In a statement, Stats SA said: “We are experiencing a general decline in response rates due to concerns about information security.”
Other challenges of collecting data faced during the Mini Test included: “Accessing households in high-walled security complexes due to safety and security concerns and respondent apathy due to the current political and social environment.”
According to the agency: “Every Stats SA official is sworn to uphold the confidentiality of collected data. Employees of Stats SA will be legally bound, by signing the oath of confidentiality, never to disclose individual information gathered in the course of their duties.
"The oath continues to apply even after employment has ceased.”
In the frequently asked questions section of its website, Stats SA offers the guarantee that “Section 8 of the Statistics Act states that no unauthorised person or organisation (including government departments) can have access to individual information that is gathered in terms of the act.”
The act states: “No other government organisation can look at any individual information collected during the census except when the data have been aggregated for report purposes and the respondent’s personal details have been excluded.”
Other challenges were a level of respondent fatigue due to the long census questionnaire, which hampered maximum co-operation from respondents as well as managing to recruit fieldworkers from within their enumeration areas.

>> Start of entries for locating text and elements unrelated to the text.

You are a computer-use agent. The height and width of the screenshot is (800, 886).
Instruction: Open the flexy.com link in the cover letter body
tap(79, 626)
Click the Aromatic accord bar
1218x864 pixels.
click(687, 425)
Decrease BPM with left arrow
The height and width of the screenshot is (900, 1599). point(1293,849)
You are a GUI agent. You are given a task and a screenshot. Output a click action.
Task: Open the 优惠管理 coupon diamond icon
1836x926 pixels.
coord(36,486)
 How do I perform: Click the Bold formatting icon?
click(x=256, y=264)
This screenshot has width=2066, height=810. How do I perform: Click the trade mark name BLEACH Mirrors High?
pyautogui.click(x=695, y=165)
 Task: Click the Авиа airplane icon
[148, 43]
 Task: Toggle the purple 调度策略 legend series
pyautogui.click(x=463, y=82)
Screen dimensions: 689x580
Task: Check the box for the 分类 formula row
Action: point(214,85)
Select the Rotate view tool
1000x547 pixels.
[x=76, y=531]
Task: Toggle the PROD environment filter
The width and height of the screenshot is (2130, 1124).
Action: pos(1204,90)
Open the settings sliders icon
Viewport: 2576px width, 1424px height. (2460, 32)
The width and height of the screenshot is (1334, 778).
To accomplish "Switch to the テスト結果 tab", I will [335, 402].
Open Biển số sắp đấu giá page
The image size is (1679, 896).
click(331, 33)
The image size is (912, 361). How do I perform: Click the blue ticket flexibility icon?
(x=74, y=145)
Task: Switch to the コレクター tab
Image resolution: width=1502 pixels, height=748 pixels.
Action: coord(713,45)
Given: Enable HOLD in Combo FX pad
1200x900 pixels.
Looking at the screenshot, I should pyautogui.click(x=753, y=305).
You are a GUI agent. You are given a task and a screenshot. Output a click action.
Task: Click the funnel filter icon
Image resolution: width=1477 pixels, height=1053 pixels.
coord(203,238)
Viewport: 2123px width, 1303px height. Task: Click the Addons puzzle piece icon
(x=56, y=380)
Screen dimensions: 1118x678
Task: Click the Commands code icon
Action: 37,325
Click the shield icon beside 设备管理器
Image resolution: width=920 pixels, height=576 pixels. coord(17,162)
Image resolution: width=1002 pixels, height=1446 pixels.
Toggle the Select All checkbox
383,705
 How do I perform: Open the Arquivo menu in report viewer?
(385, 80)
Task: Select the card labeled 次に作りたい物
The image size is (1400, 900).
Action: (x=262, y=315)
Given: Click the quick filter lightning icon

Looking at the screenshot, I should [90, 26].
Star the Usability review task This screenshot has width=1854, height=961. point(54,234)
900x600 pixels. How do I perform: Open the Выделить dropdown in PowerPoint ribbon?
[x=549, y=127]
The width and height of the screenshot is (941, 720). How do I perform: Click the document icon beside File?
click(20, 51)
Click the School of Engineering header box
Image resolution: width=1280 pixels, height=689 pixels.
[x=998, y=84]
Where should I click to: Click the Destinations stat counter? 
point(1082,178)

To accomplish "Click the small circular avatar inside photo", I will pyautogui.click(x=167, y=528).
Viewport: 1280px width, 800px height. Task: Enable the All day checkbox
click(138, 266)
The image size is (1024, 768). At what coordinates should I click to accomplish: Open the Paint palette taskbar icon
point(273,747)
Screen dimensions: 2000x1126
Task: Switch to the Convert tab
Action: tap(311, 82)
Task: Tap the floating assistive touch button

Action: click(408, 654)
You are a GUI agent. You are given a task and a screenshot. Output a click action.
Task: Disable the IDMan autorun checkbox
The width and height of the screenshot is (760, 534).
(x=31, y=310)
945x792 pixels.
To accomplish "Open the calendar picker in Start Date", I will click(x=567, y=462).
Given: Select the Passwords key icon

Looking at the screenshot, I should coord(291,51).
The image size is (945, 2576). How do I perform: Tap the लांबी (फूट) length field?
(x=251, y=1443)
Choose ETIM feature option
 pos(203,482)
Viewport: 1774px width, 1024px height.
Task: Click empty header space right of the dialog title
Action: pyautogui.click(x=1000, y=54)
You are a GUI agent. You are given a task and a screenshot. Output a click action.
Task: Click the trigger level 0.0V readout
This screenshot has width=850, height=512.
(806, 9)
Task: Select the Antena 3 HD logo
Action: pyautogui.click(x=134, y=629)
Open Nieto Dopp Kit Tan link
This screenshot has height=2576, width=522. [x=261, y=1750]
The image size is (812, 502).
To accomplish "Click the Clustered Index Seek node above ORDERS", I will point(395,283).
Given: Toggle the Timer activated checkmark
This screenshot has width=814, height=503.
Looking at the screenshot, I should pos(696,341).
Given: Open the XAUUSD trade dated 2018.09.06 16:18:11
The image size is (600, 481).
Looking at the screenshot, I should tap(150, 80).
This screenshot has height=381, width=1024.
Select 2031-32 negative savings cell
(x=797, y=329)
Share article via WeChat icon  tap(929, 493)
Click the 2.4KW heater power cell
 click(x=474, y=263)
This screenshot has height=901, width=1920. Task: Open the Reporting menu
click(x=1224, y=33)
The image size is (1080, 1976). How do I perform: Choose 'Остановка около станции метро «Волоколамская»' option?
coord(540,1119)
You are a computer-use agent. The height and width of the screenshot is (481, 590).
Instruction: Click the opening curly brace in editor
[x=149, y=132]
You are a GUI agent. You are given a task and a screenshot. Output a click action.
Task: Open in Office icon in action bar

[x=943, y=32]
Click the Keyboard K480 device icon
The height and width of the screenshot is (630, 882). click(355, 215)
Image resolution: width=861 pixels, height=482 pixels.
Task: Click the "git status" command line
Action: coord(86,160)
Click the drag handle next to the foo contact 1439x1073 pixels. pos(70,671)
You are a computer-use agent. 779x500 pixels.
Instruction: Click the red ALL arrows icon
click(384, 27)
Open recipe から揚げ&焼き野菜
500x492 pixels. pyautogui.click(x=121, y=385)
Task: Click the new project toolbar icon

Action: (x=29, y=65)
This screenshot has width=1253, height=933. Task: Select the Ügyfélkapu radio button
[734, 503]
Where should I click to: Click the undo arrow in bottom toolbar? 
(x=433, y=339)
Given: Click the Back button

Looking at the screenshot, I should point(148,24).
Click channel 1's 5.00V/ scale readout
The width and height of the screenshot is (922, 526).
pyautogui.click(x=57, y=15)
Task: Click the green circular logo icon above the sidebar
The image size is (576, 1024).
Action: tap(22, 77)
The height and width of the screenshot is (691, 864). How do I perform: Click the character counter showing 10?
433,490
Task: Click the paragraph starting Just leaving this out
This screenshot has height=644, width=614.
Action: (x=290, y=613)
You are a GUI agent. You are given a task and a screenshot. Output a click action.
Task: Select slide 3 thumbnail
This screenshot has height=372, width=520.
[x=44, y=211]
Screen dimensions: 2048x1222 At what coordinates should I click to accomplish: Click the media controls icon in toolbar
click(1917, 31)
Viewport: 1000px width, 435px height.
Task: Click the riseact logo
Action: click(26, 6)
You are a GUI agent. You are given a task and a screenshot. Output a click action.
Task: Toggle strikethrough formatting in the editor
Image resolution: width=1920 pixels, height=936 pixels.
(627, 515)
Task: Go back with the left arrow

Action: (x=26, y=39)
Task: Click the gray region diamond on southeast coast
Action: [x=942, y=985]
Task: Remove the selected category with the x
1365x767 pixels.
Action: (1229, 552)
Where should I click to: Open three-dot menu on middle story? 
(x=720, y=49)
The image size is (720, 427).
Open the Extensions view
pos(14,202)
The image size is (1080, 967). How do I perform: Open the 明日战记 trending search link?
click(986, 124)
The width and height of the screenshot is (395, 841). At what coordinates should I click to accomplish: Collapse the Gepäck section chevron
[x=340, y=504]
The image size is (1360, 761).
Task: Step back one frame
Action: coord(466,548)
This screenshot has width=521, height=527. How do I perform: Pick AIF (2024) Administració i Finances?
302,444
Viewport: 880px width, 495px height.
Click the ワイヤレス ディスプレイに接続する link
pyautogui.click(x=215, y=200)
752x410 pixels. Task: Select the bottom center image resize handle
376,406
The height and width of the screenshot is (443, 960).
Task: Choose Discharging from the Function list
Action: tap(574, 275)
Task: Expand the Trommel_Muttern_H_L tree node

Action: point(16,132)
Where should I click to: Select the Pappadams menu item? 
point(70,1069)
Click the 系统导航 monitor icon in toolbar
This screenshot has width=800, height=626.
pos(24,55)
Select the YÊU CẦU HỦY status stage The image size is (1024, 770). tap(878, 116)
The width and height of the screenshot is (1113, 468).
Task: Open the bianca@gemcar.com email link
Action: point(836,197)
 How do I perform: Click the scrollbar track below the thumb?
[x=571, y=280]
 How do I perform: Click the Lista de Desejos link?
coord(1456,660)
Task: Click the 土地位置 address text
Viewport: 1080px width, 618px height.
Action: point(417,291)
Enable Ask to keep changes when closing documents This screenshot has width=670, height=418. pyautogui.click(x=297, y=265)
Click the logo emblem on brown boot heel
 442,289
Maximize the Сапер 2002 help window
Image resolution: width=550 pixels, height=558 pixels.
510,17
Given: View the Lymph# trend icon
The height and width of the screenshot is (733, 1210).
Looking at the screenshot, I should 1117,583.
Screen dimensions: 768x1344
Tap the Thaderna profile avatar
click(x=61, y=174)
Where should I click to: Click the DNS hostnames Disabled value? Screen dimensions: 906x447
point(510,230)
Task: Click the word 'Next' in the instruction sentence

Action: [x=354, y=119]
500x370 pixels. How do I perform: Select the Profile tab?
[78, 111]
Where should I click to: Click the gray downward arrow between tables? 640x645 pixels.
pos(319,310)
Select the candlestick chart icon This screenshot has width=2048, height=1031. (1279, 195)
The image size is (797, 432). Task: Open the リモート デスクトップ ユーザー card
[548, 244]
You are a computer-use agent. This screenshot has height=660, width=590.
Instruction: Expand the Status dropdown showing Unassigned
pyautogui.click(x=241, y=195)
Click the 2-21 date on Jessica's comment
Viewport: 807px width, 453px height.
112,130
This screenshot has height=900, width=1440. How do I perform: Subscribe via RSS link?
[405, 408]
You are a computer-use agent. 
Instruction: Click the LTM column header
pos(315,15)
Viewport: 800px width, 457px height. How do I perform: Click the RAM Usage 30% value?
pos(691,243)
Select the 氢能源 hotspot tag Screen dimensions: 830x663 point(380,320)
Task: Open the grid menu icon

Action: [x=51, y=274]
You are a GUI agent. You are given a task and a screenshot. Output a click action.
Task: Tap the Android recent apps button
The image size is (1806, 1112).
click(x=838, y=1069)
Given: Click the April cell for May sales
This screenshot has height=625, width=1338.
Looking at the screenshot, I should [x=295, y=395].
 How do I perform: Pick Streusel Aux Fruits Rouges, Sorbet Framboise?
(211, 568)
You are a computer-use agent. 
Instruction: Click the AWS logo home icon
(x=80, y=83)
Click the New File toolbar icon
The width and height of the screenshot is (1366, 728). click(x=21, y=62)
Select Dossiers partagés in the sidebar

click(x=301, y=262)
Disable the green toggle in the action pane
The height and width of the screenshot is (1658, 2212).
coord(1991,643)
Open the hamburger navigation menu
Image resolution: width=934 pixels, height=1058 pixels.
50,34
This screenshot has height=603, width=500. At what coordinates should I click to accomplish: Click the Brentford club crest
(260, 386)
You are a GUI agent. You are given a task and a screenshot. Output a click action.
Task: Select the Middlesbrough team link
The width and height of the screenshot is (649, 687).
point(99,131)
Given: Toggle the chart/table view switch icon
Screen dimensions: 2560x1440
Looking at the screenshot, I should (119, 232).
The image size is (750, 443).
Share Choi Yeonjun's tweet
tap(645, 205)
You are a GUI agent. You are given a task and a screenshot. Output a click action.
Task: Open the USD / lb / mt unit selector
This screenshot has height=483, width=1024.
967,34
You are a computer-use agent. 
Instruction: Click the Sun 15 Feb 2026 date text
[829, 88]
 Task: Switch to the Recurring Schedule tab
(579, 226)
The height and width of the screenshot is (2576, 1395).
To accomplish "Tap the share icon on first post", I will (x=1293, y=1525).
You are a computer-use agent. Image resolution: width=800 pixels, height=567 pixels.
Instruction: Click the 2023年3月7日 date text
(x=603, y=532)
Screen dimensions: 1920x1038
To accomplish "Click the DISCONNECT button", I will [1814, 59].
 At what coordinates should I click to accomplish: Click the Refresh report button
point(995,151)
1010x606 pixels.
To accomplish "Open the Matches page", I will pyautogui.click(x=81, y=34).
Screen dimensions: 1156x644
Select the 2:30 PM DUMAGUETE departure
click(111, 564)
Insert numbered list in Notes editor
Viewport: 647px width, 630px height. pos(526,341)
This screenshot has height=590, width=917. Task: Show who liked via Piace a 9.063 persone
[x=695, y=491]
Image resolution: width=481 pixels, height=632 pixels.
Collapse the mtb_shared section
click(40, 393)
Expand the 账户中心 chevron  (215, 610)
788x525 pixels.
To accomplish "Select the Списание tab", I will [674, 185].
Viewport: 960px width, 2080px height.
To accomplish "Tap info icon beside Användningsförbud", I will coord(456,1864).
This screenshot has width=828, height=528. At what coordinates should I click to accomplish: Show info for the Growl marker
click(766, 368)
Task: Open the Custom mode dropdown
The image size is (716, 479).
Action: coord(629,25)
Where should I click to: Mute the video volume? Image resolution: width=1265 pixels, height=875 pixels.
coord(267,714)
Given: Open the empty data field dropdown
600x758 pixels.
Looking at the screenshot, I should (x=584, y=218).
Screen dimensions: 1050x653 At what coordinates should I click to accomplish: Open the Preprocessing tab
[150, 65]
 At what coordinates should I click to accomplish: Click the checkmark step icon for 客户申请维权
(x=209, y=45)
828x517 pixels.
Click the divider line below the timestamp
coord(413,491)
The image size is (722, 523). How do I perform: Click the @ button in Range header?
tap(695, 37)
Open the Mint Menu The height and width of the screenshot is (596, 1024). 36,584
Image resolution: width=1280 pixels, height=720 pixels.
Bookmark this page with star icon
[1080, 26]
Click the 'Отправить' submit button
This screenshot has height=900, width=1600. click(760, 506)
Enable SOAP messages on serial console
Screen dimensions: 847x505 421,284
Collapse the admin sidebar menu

Stats SA said it “appoints census fieldworkers from their areas of residence so that they can be able to walk to their designated enumeration areas, make appointments with households where required and limit transport challenges among other issues”.
Census 2021 will be the first digital population count in South Africa that will use enhanced methods of data collection which involves the use of tablets.
The Census 2021 Mini Test is the first phase towards conducting the total population count, with the pilot that will be conducted in October 2020 and the main census in October 2021.